Task statement: Which of the lines in the listing that follows hold "status"? Pull each one out.

########################################

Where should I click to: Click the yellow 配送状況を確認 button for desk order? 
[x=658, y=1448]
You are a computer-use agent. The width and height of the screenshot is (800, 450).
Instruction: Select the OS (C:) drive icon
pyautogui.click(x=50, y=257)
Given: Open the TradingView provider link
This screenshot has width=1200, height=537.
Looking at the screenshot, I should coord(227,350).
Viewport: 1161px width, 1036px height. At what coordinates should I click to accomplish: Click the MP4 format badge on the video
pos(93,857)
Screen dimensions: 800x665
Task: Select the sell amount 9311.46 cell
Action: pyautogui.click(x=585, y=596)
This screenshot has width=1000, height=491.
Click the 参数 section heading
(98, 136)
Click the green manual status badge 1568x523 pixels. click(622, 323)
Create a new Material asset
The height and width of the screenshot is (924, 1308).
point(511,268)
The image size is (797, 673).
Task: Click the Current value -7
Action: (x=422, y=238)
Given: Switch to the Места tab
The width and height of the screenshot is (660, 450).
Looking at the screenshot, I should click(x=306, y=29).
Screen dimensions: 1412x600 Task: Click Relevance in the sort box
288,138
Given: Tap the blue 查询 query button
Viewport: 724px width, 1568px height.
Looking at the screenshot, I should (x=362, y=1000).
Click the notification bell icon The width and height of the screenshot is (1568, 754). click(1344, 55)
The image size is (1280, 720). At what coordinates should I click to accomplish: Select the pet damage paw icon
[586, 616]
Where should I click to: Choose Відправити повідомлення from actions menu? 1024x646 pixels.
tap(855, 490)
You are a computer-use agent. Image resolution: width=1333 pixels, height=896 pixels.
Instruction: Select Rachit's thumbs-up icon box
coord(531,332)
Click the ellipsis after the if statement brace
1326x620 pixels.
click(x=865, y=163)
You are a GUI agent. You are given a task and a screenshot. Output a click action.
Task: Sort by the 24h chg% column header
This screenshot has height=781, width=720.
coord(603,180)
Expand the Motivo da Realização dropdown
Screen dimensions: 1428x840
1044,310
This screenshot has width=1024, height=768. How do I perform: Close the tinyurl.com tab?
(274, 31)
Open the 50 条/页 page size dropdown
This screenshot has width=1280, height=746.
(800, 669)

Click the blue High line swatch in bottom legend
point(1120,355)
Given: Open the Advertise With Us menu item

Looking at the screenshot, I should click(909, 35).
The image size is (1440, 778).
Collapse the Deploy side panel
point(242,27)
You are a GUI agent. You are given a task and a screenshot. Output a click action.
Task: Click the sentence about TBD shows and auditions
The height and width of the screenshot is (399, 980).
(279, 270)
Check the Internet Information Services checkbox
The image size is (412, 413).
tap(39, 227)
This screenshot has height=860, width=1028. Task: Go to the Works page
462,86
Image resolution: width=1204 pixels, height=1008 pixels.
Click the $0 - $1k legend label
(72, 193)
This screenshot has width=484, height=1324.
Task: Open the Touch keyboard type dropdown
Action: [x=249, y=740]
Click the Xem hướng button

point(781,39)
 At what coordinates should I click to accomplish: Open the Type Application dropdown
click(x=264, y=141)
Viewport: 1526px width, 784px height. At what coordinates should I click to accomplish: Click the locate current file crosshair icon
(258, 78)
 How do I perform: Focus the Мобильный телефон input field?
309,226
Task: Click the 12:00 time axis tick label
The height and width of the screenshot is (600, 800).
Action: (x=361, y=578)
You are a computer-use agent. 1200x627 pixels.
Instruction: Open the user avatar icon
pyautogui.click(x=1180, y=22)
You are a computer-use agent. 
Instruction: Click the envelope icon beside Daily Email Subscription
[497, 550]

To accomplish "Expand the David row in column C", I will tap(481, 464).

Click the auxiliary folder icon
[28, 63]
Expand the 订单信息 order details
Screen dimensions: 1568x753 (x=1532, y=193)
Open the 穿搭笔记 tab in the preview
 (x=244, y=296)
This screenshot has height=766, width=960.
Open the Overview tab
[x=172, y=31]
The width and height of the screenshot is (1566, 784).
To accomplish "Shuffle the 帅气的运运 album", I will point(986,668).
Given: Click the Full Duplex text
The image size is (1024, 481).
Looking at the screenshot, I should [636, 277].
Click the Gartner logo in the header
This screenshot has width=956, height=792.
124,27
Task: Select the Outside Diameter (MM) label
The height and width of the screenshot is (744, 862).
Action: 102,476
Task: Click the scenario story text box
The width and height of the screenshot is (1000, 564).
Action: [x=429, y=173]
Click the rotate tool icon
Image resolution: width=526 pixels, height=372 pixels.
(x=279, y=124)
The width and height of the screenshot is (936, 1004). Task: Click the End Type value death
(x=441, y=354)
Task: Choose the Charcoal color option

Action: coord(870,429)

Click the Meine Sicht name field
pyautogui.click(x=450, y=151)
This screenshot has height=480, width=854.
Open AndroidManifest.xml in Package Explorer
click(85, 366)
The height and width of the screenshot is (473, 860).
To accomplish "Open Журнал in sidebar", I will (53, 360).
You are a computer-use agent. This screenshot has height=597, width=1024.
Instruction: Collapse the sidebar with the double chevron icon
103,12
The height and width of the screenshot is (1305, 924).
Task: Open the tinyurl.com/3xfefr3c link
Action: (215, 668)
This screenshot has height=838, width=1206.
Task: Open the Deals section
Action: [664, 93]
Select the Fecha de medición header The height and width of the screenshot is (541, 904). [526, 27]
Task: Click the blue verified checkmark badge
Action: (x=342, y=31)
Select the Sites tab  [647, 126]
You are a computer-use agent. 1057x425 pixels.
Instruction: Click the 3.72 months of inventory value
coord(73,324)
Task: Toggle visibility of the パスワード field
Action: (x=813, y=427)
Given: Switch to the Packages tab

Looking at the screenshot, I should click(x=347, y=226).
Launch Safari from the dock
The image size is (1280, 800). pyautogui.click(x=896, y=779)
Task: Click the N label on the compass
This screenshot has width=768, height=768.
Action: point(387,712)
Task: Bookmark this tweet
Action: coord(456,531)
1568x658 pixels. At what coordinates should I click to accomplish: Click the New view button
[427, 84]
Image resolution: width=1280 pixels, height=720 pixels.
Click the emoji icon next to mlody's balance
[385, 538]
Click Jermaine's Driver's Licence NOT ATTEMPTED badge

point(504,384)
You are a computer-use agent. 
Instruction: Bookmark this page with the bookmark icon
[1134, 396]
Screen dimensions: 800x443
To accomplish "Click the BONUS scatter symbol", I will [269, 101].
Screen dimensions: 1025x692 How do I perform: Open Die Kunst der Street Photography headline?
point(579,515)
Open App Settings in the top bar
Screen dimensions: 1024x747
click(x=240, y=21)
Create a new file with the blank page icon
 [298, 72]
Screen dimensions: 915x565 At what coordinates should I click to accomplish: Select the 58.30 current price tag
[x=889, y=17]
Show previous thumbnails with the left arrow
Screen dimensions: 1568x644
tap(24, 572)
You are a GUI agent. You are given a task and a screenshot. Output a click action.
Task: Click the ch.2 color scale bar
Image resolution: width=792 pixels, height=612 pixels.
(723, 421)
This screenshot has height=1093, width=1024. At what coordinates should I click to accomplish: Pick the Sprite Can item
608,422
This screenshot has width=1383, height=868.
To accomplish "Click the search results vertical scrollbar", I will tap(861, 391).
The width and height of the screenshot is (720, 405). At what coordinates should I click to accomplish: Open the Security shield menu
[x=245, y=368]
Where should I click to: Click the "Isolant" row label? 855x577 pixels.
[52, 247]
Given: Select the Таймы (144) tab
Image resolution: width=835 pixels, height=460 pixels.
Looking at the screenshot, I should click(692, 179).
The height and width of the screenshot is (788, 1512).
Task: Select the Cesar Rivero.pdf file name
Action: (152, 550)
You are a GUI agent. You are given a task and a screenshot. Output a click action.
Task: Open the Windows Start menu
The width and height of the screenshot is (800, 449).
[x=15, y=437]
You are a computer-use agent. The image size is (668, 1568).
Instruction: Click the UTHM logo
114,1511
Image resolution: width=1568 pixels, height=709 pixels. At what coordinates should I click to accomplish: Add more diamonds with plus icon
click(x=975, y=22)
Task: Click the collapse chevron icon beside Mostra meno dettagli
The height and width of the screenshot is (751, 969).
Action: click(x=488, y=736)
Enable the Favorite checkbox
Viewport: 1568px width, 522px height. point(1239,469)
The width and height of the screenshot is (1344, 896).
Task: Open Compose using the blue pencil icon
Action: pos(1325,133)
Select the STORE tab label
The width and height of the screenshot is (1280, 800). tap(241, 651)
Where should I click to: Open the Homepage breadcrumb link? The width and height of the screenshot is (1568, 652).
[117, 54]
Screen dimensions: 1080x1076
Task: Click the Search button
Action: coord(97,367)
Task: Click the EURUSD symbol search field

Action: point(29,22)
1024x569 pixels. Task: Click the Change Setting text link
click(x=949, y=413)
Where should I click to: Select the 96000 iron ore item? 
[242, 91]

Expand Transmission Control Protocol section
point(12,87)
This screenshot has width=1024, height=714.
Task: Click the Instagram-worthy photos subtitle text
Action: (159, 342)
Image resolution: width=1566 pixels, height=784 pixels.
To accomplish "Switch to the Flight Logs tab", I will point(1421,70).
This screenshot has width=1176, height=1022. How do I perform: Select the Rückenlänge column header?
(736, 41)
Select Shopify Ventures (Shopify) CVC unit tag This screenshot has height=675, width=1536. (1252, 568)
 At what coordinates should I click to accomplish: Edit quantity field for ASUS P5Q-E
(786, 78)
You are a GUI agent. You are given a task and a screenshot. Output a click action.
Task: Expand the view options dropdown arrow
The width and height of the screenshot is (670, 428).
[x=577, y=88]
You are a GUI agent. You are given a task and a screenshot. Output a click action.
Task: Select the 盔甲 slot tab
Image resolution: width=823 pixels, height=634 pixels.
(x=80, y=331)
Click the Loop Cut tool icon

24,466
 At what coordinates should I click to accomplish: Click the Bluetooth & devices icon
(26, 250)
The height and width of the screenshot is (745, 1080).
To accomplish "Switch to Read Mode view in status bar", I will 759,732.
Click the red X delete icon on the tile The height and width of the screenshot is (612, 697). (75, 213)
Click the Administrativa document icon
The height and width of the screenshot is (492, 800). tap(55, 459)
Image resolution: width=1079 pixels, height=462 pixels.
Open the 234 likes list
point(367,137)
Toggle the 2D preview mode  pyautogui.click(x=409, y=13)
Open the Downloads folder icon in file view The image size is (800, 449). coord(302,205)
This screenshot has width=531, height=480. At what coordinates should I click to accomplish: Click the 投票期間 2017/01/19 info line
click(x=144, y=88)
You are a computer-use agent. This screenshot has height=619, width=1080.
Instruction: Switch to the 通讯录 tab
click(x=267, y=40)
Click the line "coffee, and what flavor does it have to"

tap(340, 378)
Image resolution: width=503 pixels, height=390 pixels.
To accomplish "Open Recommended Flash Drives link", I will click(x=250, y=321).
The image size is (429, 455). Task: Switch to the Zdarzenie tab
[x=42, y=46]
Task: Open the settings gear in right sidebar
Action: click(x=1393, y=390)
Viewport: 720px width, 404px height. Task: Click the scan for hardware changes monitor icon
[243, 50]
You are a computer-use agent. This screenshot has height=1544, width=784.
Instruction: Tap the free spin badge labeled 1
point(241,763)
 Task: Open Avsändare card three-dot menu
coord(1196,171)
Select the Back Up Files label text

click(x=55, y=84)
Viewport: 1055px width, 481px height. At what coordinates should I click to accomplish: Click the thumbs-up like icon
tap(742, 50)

########################################

Result of this exercise:
Click the green manual status badge 1568x523 pixels. click(622, 323)
To accomplish "Switch to Read Mode view in status bar", I will 759,732.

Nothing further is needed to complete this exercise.